That’s going to be a lot of work! Indeed it is. The alternative is to assume one question is the right one without any basis, and the consequence is to arrive at conclusions that derive essentially from assumptions. When we follow multiple questions to their conclusion we may arrive at a spread of differing conclusions – meaning that we don’t have enough problem definition to arrive at one correct decision. That may be irksome, but it’s also real.

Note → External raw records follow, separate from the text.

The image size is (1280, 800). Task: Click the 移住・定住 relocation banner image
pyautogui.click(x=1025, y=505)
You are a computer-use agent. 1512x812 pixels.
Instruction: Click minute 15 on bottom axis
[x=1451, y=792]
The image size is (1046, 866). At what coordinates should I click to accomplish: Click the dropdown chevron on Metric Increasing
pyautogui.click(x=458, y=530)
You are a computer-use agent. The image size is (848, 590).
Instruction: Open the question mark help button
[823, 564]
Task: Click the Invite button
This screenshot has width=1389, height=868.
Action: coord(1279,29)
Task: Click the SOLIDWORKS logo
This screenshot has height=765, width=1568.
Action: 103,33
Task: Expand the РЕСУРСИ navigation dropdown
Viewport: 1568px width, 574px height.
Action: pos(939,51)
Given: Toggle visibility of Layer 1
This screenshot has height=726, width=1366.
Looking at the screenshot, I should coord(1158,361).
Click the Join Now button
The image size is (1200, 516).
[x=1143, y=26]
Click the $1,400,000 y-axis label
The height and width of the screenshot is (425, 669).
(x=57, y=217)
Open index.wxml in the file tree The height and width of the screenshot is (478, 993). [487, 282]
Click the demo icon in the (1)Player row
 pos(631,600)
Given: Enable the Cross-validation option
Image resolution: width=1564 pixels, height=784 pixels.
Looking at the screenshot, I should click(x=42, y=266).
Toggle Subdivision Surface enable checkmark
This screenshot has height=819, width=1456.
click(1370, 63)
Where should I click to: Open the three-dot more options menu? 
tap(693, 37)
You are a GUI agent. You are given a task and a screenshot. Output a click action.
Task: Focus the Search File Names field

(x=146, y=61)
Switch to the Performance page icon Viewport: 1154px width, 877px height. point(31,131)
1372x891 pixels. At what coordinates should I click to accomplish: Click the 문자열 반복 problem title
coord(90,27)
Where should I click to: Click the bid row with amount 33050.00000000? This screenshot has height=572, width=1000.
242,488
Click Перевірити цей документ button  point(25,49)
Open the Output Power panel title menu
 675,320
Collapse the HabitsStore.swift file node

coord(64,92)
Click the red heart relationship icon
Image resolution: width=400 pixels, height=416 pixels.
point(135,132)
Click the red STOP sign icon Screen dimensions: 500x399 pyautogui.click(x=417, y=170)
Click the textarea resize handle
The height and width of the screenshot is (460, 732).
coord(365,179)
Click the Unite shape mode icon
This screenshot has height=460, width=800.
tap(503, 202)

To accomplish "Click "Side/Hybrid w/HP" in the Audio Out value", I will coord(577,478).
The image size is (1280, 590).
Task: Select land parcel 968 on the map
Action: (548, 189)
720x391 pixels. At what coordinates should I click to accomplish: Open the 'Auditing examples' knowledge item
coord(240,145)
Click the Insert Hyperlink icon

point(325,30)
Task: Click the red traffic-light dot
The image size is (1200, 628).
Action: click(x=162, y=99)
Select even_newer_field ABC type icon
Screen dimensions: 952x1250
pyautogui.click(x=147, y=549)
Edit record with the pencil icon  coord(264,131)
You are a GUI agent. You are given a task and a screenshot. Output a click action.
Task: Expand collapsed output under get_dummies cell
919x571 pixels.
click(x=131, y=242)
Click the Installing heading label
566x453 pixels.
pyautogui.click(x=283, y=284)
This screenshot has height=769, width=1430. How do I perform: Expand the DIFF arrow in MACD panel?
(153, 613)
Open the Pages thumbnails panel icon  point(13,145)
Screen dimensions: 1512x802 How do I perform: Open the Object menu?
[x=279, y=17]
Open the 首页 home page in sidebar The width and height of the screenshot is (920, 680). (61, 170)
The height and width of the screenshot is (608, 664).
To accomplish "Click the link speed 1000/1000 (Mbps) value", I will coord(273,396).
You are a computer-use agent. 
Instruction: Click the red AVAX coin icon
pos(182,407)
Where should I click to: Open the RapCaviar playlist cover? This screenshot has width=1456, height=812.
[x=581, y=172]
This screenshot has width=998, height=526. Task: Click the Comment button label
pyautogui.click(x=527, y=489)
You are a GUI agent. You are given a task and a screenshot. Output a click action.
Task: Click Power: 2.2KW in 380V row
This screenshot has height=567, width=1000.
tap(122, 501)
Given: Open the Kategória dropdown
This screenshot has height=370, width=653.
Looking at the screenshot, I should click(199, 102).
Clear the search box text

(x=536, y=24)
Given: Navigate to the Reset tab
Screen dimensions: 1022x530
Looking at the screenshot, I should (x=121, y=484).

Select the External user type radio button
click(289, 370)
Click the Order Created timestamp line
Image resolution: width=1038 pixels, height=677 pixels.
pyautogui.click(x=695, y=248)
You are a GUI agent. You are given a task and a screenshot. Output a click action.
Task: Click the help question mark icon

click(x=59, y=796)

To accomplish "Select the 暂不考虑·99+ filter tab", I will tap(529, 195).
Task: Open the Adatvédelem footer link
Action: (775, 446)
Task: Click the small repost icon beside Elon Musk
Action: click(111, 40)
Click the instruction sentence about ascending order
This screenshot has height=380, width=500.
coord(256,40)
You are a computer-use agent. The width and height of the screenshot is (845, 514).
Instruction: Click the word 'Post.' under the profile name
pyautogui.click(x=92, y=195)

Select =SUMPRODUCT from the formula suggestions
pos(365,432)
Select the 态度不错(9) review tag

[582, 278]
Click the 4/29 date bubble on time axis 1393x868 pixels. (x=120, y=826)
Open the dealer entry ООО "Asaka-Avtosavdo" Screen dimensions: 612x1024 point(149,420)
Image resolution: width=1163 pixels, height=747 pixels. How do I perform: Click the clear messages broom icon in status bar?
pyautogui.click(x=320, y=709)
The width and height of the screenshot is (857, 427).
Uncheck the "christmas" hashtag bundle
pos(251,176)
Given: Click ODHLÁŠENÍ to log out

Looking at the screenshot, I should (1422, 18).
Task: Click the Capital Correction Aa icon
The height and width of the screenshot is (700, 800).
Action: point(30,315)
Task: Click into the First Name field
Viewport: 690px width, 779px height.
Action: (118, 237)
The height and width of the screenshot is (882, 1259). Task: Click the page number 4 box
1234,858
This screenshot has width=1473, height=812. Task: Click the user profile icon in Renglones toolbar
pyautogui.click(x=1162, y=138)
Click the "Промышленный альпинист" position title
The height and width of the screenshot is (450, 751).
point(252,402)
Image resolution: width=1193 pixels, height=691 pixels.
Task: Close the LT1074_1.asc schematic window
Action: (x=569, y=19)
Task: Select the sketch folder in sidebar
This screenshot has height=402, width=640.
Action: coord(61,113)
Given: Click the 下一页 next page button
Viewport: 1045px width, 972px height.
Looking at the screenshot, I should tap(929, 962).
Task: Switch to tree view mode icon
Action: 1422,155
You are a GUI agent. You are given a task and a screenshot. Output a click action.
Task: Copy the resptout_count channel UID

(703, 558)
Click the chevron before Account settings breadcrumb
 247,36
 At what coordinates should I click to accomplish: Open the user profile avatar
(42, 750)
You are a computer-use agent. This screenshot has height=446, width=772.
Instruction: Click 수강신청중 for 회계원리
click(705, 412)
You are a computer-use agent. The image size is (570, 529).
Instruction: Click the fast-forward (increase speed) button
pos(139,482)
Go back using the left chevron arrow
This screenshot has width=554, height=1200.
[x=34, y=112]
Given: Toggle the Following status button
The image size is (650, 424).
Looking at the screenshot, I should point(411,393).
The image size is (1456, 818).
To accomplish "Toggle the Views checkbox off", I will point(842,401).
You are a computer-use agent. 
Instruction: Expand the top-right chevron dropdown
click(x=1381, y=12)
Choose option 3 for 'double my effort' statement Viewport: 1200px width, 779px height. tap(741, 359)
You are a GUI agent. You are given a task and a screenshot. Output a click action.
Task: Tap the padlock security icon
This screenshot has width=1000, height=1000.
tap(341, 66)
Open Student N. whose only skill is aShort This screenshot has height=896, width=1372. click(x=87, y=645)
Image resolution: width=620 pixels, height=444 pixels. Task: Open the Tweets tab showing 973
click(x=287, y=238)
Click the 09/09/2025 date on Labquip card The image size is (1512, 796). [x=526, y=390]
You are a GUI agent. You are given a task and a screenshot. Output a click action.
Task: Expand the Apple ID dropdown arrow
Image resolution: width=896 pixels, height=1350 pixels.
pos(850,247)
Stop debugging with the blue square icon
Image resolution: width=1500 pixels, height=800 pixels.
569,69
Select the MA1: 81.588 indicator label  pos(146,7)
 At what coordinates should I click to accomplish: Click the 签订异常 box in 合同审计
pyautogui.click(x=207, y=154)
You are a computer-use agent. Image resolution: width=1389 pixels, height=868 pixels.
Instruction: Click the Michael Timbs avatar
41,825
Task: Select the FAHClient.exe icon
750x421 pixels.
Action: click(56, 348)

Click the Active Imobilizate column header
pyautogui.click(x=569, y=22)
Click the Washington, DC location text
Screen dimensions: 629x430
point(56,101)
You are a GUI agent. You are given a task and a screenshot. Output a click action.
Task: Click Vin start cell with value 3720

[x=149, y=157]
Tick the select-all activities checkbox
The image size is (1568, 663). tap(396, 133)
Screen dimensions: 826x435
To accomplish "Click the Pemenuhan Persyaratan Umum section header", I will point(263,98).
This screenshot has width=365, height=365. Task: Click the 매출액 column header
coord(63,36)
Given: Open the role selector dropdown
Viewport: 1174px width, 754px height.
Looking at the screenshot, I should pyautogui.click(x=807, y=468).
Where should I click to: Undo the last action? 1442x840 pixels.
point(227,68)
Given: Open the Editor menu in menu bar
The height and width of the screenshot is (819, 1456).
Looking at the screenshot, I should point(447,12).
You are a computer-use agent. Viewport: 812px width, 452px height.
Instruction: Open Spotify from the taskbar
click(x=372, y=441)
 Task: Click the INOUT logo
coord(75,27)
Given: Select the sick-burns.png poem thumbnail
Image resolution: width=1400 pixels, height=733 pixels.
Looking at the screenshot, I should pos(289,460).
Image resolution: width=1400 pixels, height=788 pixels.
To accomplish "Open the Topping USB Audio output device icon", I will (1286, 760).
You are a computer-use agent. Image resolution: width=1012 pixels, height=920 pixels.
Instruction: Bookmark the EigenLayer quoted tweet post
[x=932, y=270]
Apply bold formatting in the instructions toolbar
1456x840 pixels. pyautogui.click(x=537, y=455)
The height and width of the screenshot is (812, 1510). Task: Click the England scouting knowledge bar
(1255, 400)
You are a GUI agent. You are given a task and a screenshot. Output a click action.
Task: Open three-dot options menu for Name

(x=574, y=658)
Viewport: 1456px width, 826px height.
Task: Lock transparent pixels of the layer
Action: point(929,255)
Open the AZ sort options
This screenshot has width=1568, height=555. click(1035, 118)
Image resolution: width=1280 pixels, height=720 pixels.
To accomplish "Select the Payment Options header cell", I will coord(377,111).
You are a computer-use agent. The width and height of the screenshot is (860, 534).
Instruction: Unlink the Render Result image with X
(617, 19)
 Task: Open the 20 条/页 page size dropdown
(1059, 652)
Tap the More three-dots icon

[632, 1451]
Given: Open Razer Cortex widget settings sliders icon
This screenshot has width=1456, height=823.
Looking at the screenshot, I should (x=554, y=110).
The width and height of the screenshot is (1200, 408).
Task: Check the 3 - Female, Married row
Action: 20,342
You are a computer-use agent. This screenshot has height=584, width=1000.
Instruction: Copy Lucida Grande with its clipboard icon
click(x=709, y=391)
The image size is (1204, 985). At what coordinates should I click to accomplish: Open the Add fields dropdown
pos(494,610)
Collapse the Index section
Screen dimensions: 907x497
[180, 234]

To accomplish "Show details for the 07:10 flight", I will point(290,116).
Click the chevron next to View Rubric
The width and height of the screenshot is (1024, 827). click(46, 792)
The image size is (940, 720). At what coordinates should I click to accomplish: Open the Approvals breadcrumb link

Selecting objectives are one challenge. In addition, relevant constraints can be elusive. Innocuous “oh, by the way” constraints can have a devastating effect on an optimization outcome. I once worked on an materials optimization problem in which – after over a year – the client prioritized a national security interest in the outcome. Did that matter? Oh, very definitely: now the atomic elements we were allowed to use for our material were restricted to what was readily available in designated “friendly” nations. It was a little like telling the chef that they will be making their desserts tonight without the aid of sweeteners, after they’ve broken the eggs and beaten the flour.
It’s easy enough to give an idea of an optimization problem, and quite a different thing to specify it to the point of reliable decision support. We might casually say that we want to minimize operating costs, but let’s not tell that to our linear programming package: the response will be to shut everything down – after all, that minimizes costs, doesn’t it?
So what’s the trick? Brothers and sisters, if there is a trick I don’t know it – optimization problems are challenging to specify, often challenging to solve, but critically important. All reasonable objectives should be pursued, and all reasonable constraints should be introduced. And then, we still may not get things right on the first try. The best defense against suboptimal optimization may be to examine our answers for sensitivity to constraints or objective function parameters. It is the under-constrained solution that will often be the most reliable, and binding constraints merit special scrutiny. A good does of “what if” can also be helpful; having the infrastructure to quickly recast the formulation of our problem also helps.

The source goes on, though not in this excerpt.